Select the lines of the records containing the word "dropdown" and list them.

--- DATASET Enclosed Below ---

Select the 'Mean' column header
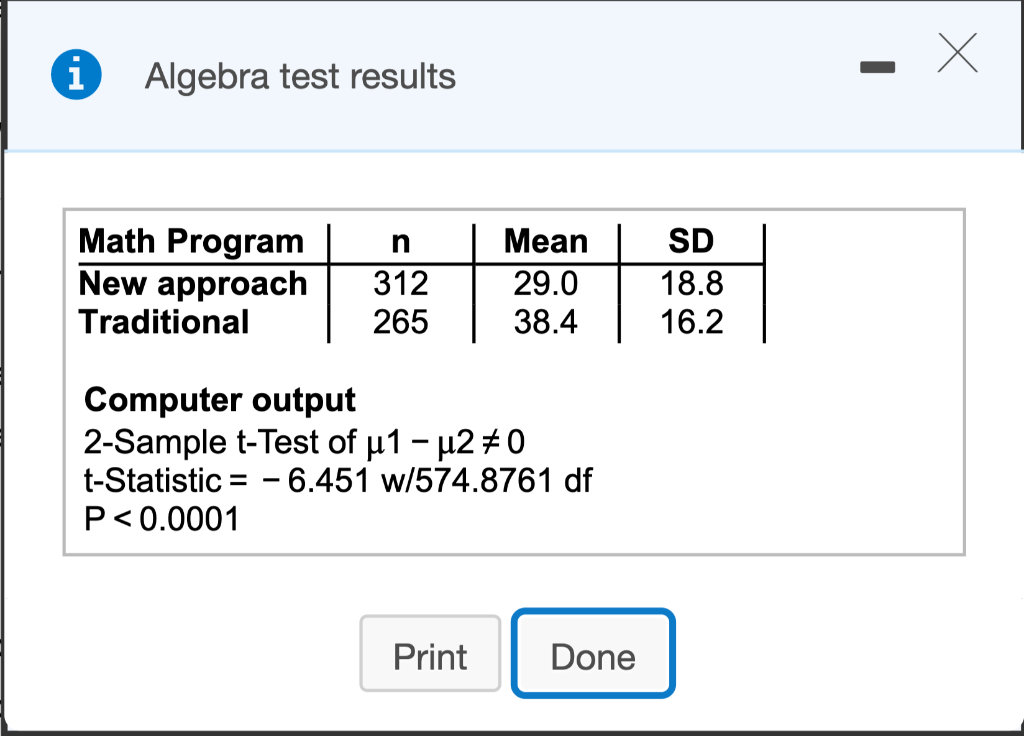 pos(546,241)
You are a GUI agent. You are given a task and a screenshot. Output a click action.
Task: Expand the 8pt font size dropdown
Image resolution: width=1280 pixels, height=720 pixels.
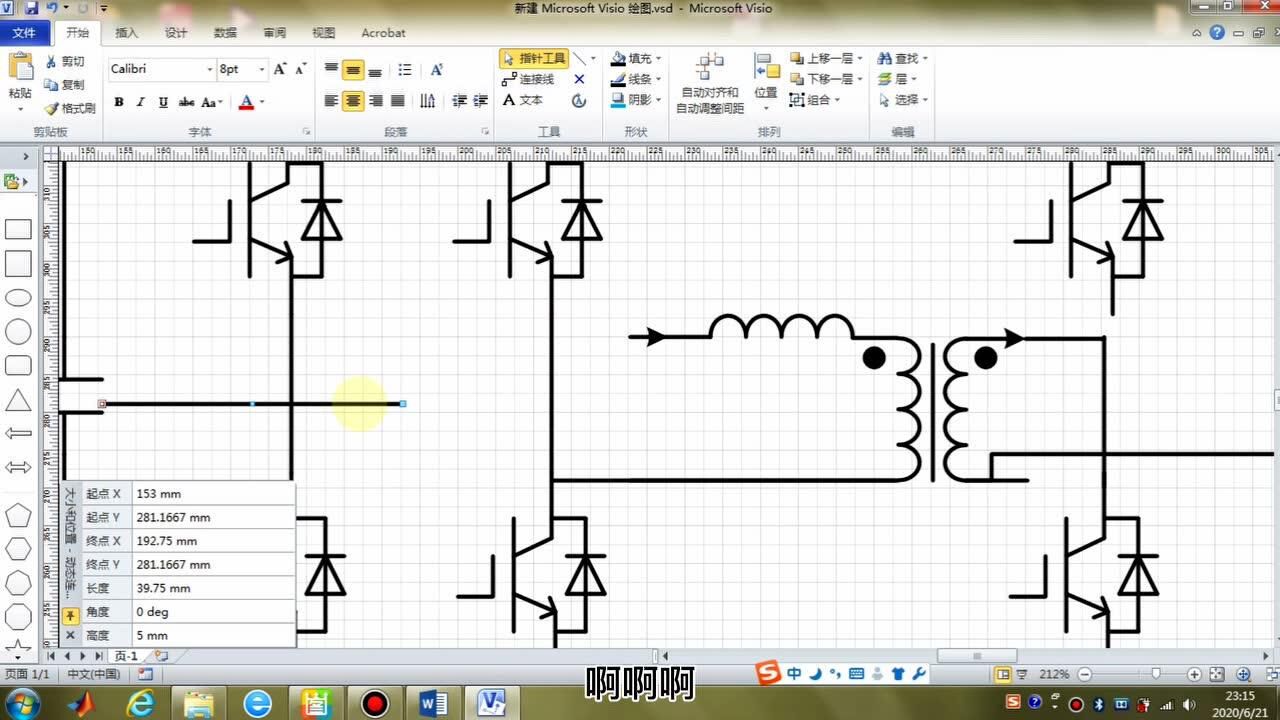click(x=261, y=69)
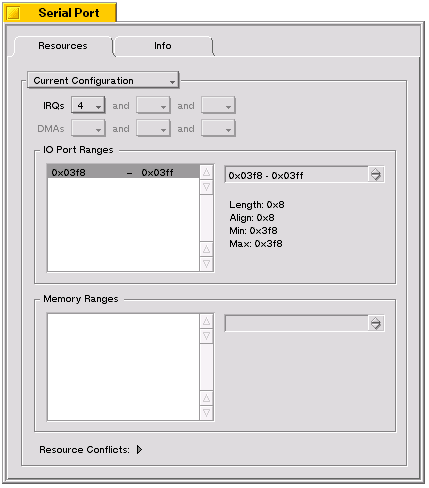Click the Memory Ranges spinner arrows
This screenshot has height=488, width=429.
point(376,323)
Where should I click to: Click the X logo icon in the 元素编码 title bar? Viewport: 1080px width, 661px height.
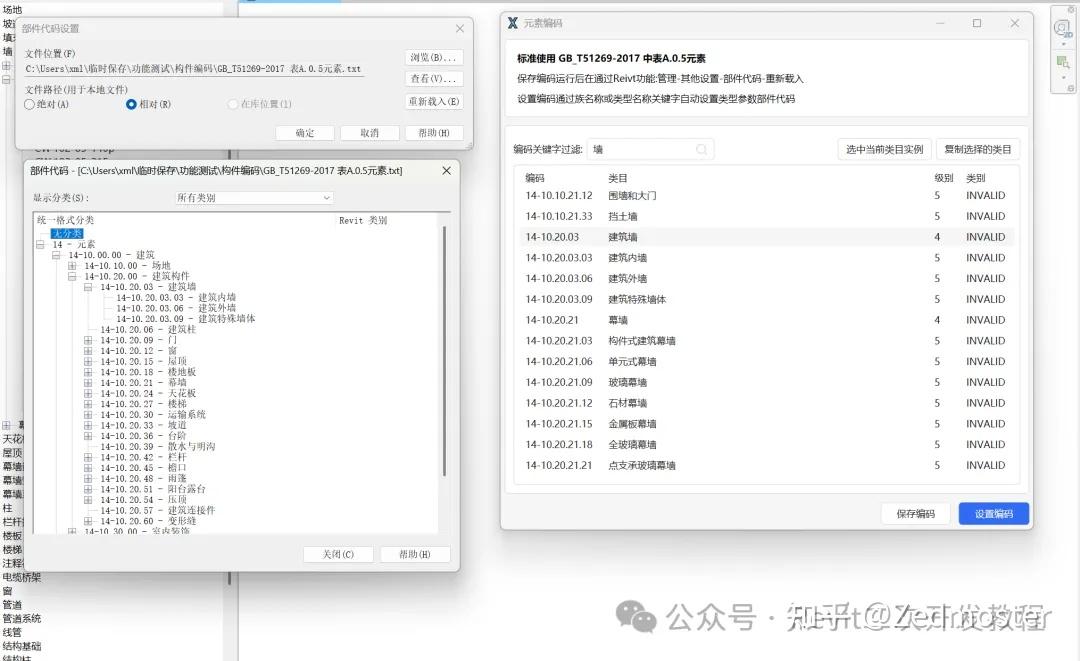click(510, 22)
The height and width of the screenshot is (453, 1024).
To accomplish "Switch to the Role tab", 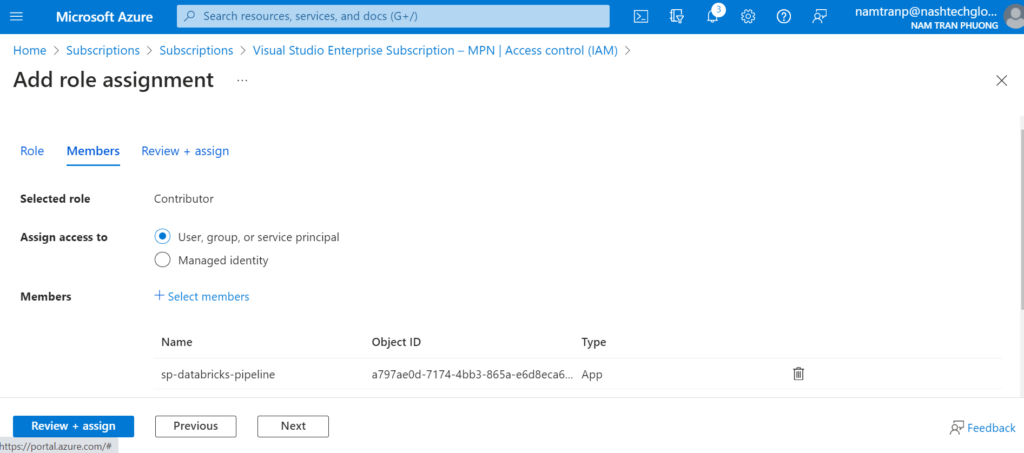I will point(32,151).
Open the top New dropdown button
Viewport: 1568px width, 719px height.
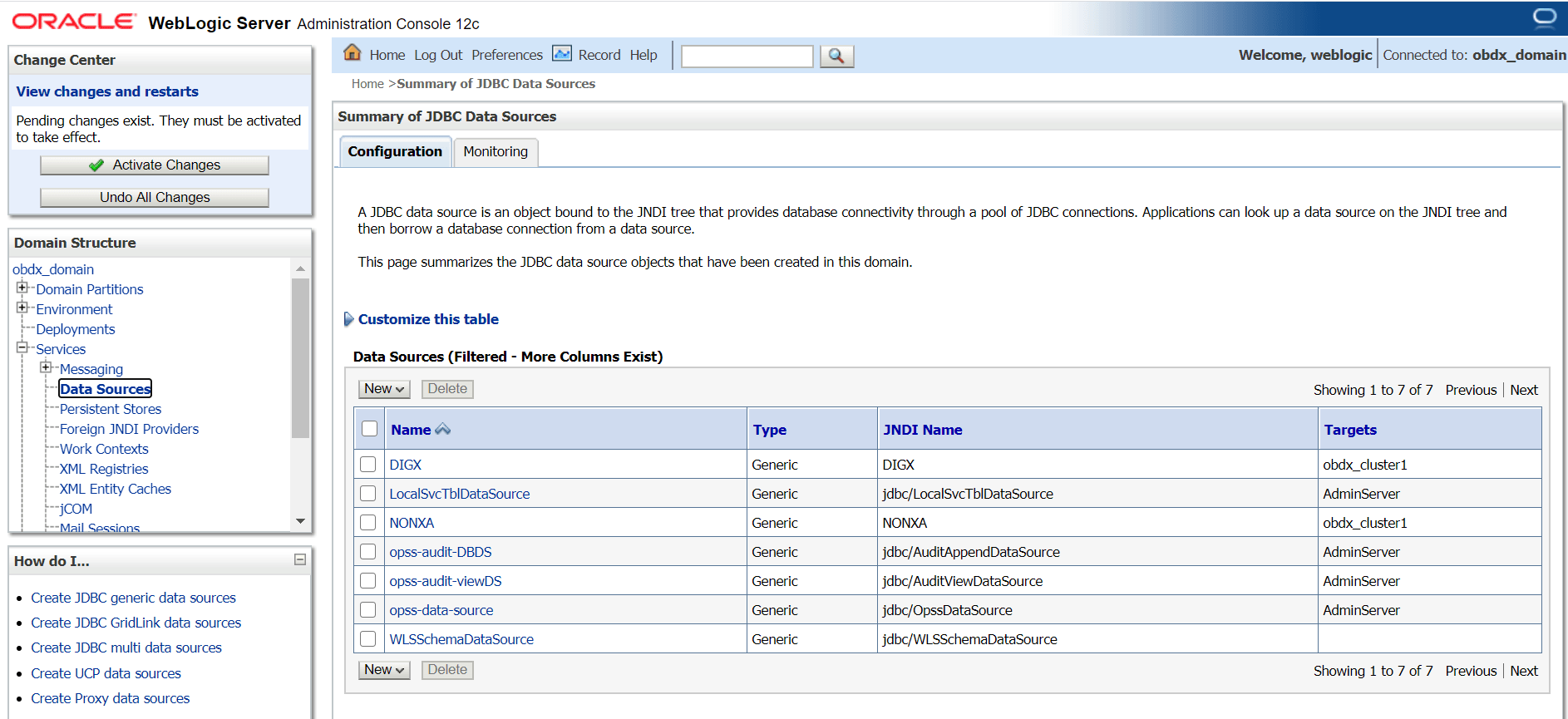tap(384, 389)
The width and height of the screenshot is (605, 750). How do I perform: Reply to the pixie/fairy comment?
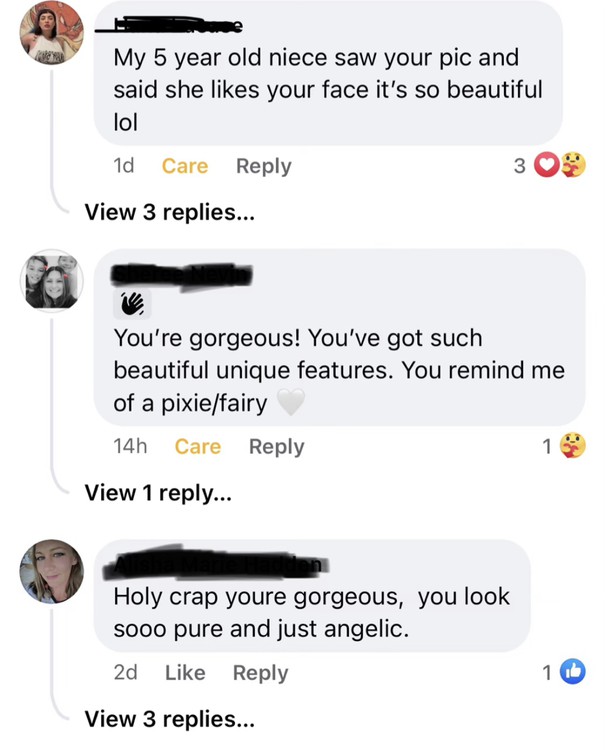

--- End of Enclosed DATASET ---

> _SOLUTION FOR THIS PROBLEM_:
Task: Expand the 8pt font size dropdown
Open the top New dropdown button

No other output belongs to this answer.